A few Finnish conjugations labeled declensions in en-wikt
I'm referring this to you because I haven't done anything in Wiktionary for about 4 years and I'm not sure whether this needs fixing on the level of individual pages or elsewhere.
Examining some 800-900 of the verbs I consider to be of most pedagogical relevance, I came across 6 (not all in one kotus group) where the Conjugation section of the page is labeled Declension instead, which has some bearing on automated parsing.
Those are kaivata, karata, piristää, pitkästyttää, virnistää, and vääristää.

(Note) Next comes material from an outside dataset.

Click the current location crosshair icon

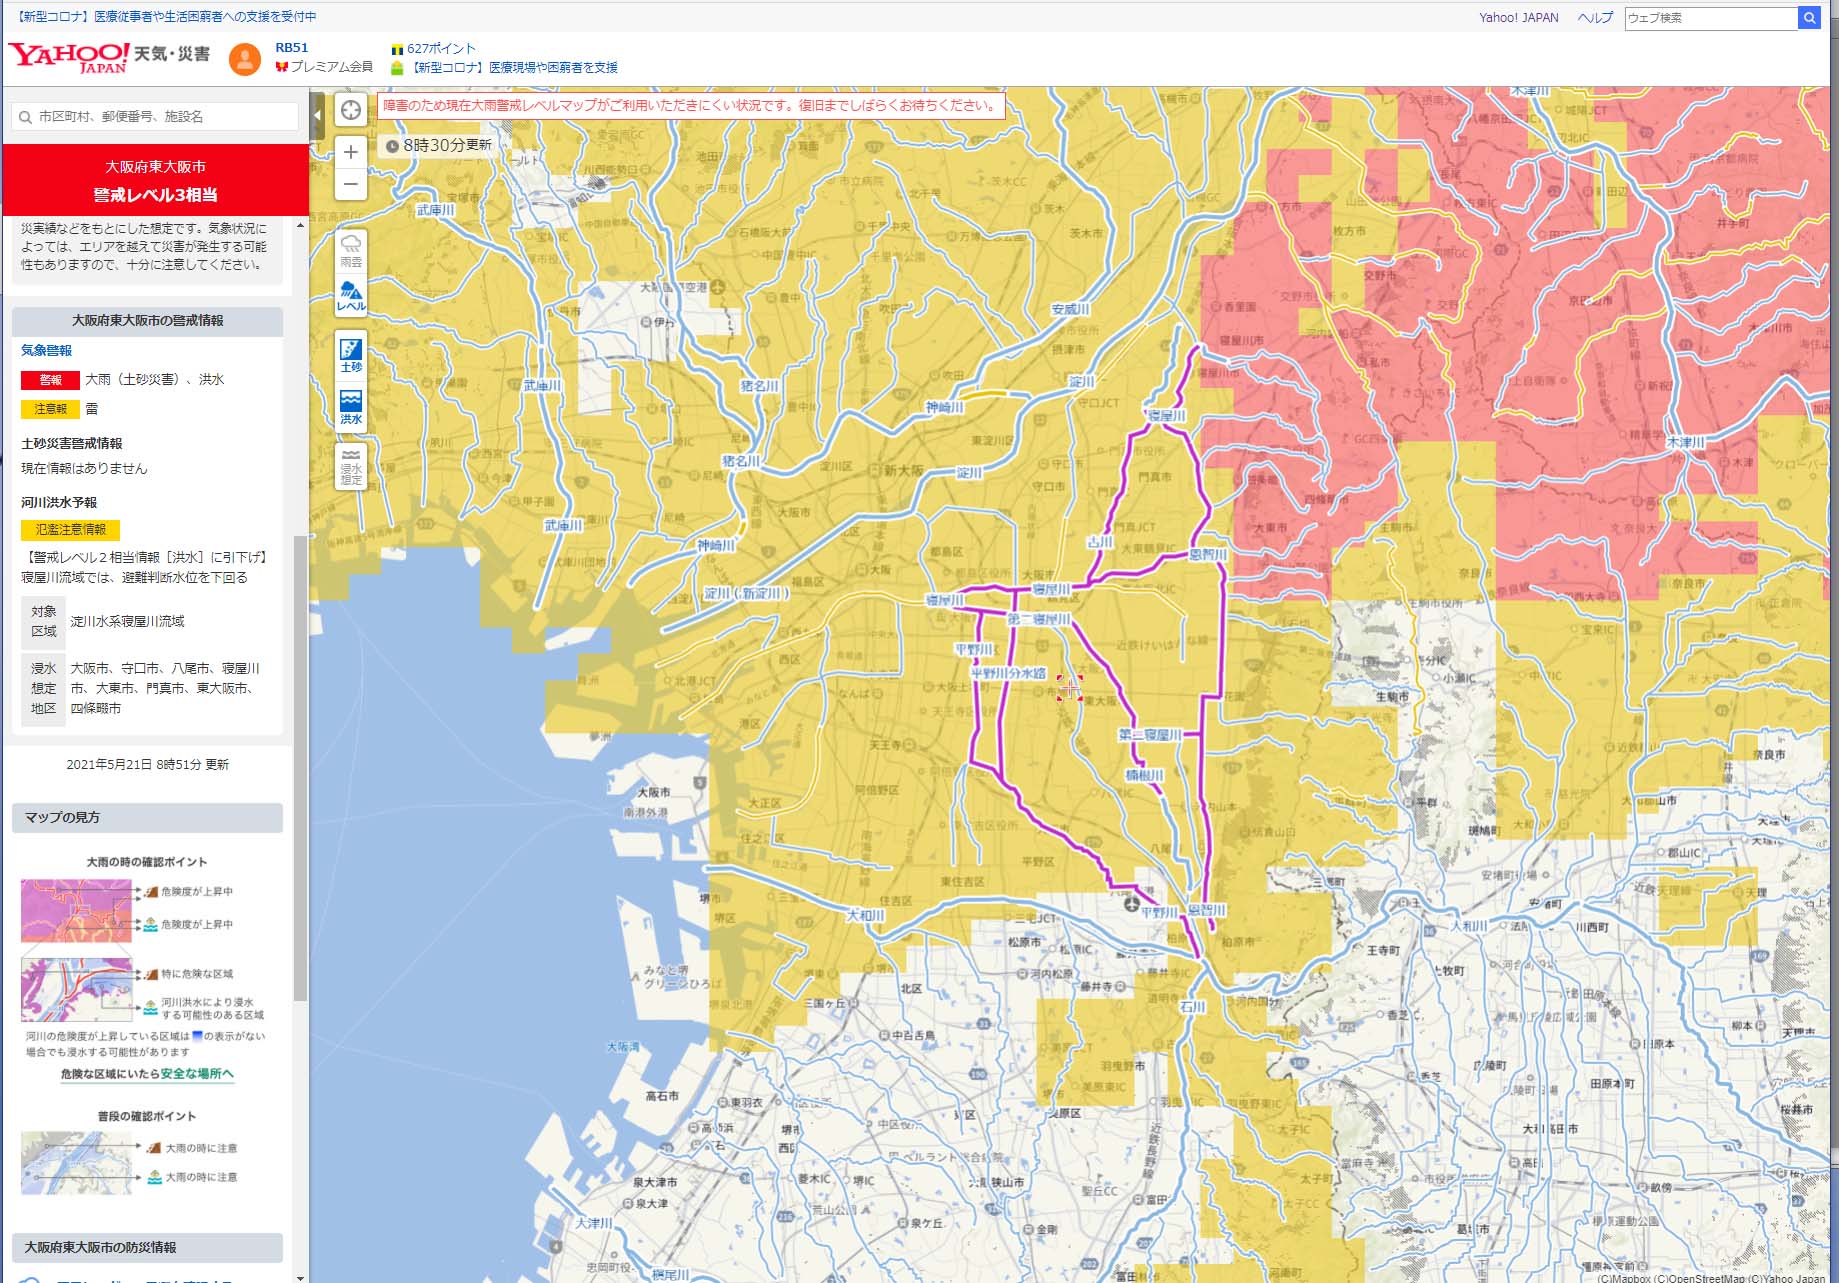tap(350, 110)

None of the category pages or verb pages I looked at have discussion pages. At some point in the past, I must have participated on some central discussion page for Finnish entries, but I can't recall or find where that would be. Where would I look to see all discussion about Finnish pages in en.wiktionary?
If we label them all "Inflection" then we won't have this problem anymore. I've already been using "Inflection" for a while now.
Ah, now I see additional variability. I was referring to the section heading from the source line with equal signs, but I think you may be referring to the generated first line of the inflection table. Only now I notice that some of those tables ( e.g. olla) say "Conjugation" and others (e.g. sanoa) say "Inflection", which I had taken to be universal.
FWIW, I was liking Conjugation as the section name and Inflection as the start of the table. It's hard to shake establishment terminology (conujugation/declension) for the big picture, but "inflection" in the nuts-and-bolts table does make sense, plus it's a great marker in the text. Conversationally, I mostly stick to "inflection" because I'm mostly referring to the detailed process.
No I was talking about the actual section heading. For some languages such as Latin, we've been using this heading for a long time. So I've decided to use it exclusively now, for all languages.
I was actually thinking of removing "inflection of" from the table header. After all, it doesn't really add anything useful if the heading is already labelled inflection/conjugation/declension. It would also leave more room for the inflection type.